(Stored records)

####

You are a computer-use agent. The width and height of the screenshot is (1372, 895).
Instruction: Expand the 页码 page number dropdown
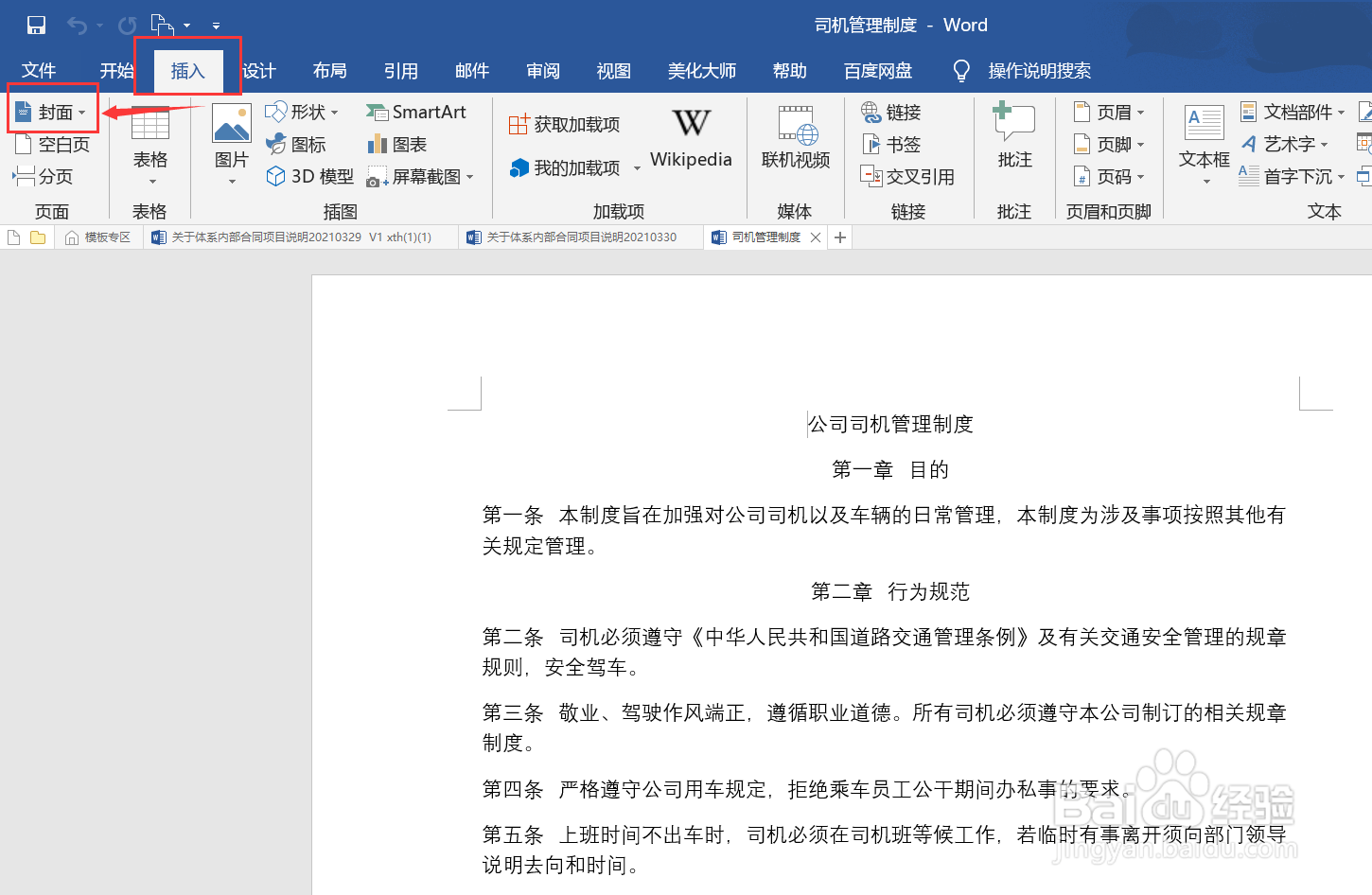[x=1109, y=176]
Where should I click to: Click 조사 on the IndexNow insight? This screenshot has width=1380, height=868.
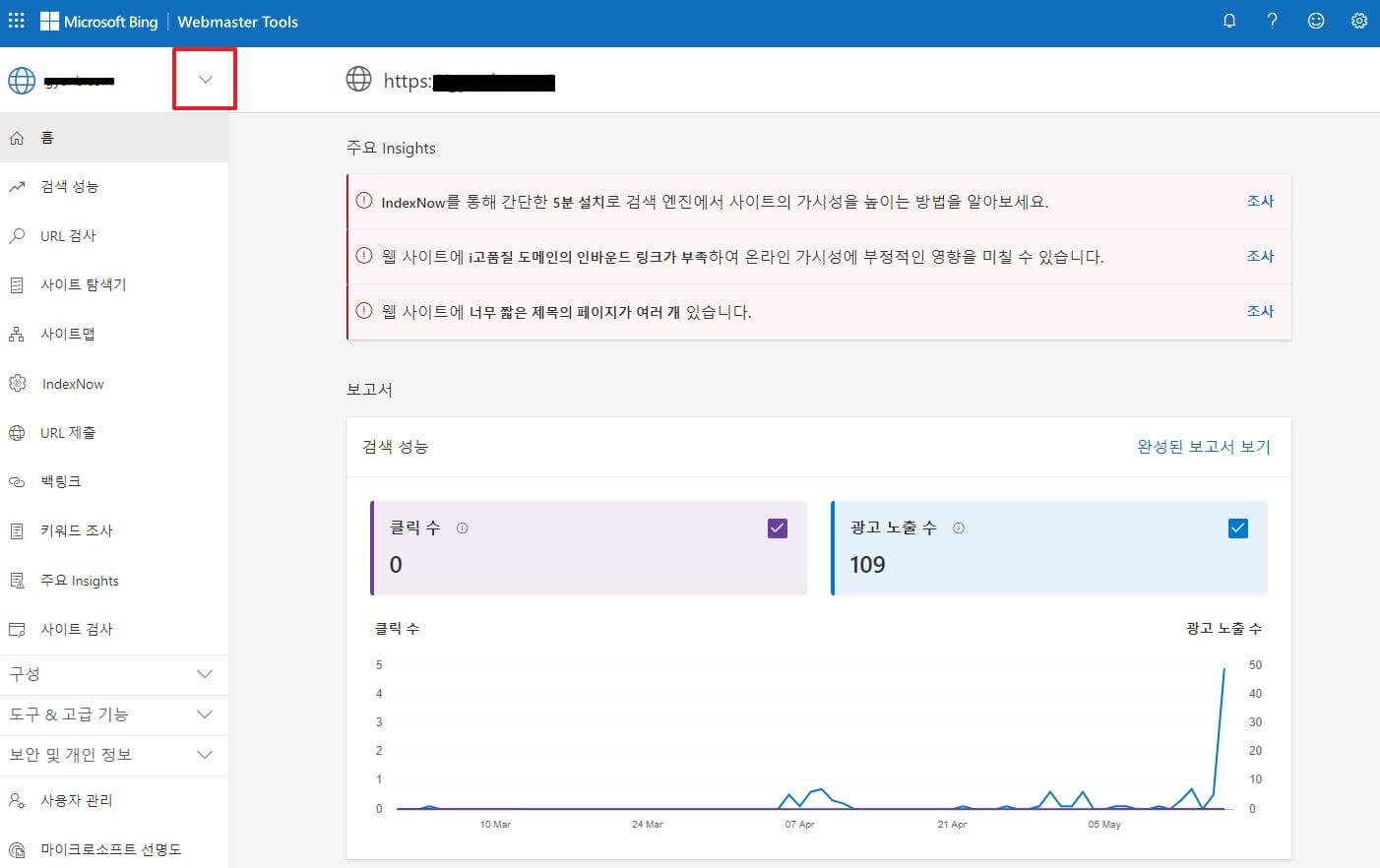point(1261,201)
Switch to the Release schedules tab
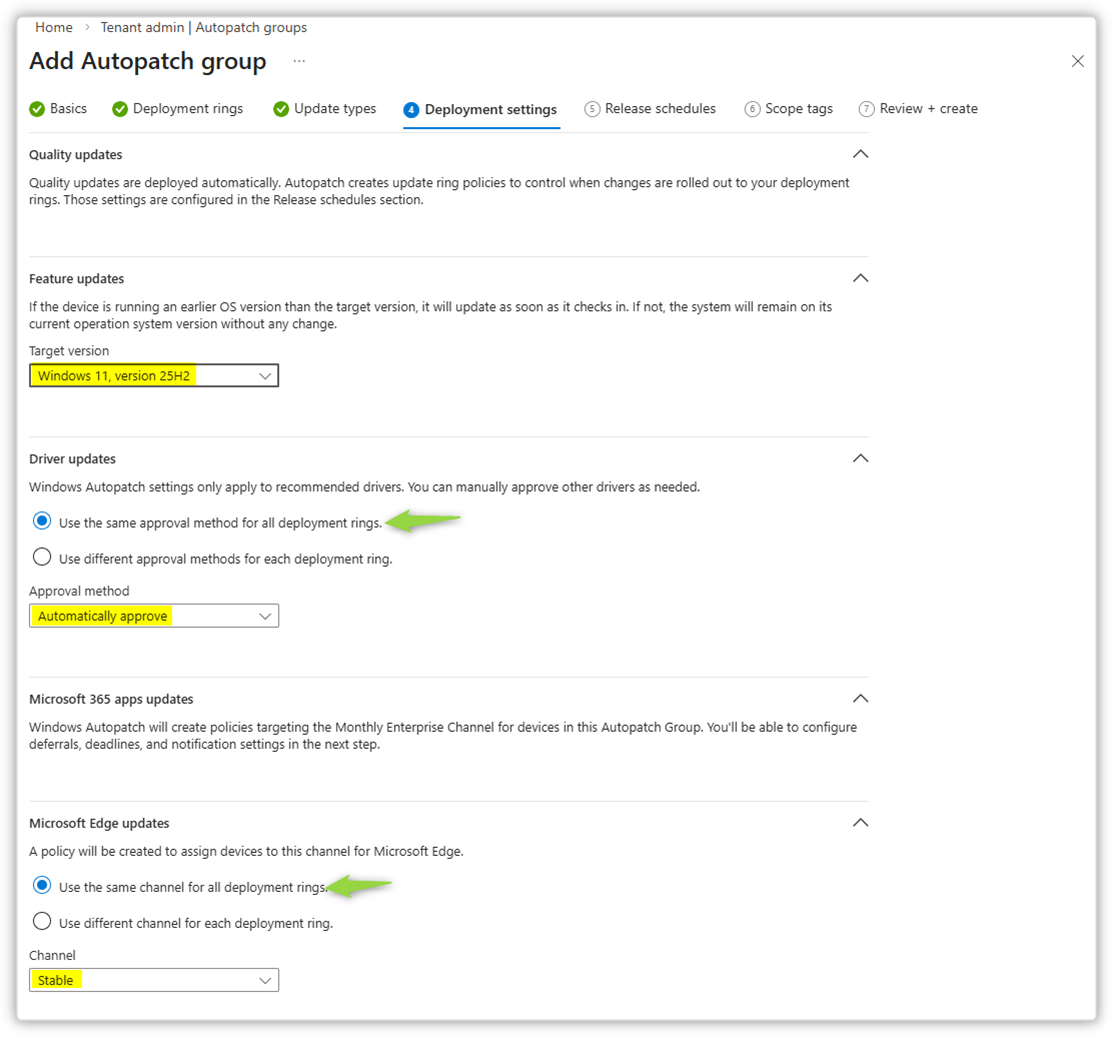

####

Could you retype every line above exactly as it appears, skipping the pictures?

* **SOLUTION TO THE PROBLEM**
You are a computer-use agent. The width and height of the screenshot is (1372, 895).
Instruction: Expand the 页码 page number dropdown
[x=1109, y=176]
Where should I click to: Click 조사 on the IndexNow insight? This screenshot has width=1380, height=868.
point(1261,201)
Switch to the Release schedules tab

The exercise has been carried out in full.